Juventus’s Champions League Exit Spells Deja Vu for Investors
(Bloomberg) -- Juventus Football Club S.p.A. shares dropped the most in seven months after the Italian soccer club missed out on a spot in the UEFA Champions League quarter finals following a sensational defeat to Portugal’s F.C. Porto in Turin.
The stock fell as much as 8.3% in Milan on Wednesday, wiping out its year-to-date advance.
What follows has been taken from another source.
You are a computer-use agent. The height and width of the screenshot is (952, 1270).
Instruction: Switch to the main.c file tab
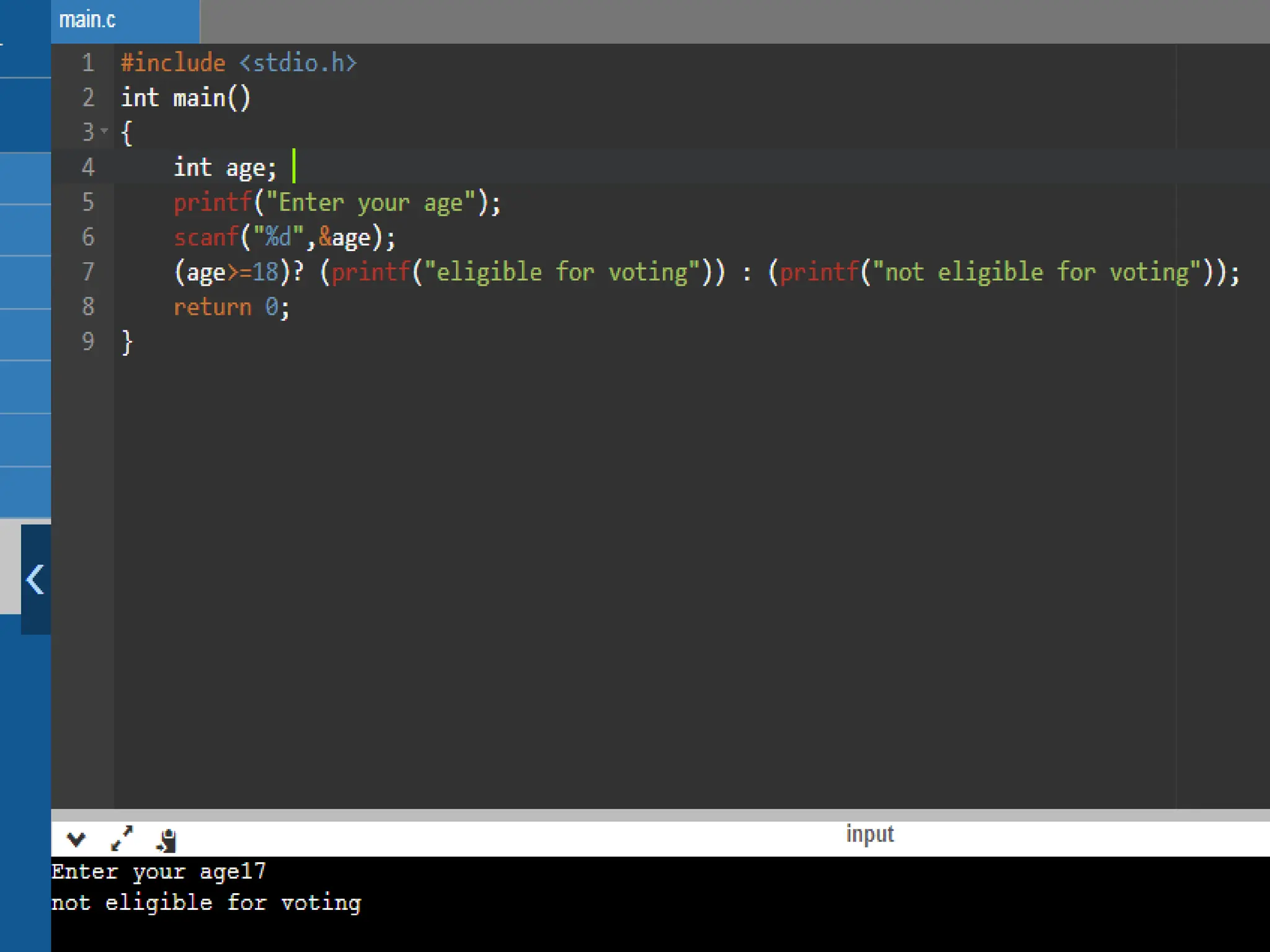tap(87, 20)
It traded down 6.7% at 80.44 euro cents as of 10:43 a.m.
With the scores tied on aggregate, a shot from Sergio Oliveira five minutes from the end of a period of extra-time gave Porto the lead. Although Juve got a goal back, the tournament’s away goals rule meant the Portuguese team progressed as the fixture ended 4-4 over two games.
It’s a case of deja vu for Juventus investors, including the billionaire Agnelli family, after the 100-million-euro ($119 million) 2018 signing of star player Cristiano Ronaldo from Spain’s Real Madrid was seen as a coup that could propel the team to success in Europe’s most prestigious competition. The club has failed to reach the semi finals in all three of 36-year-old Ronaldo’s seasons in Italy, and last won the competition in 1996.

The Champions League is one of soccer’s most lucrative tournaments. Teams qualifying for the 2019/20 quarter finals were due to receive an additional 10.5 million euros ($12.5 million), according to UEFA’s revenue distribution system, with added payouts of up to 31 million euros for progressing further. A strong presence in the tournament also provides clubs with significant bargaining power with sponsors.
After surging on the commercial hype around Ronaldo’s arrival about two-and-a-half years ago, Juventus’s share price was hammered by the pandemic keeping fans out of stadiums. Despite a partial recovery, the stock remains about 30% below pre-Covid-19 levels as the vaccine rollout across the European Union falters.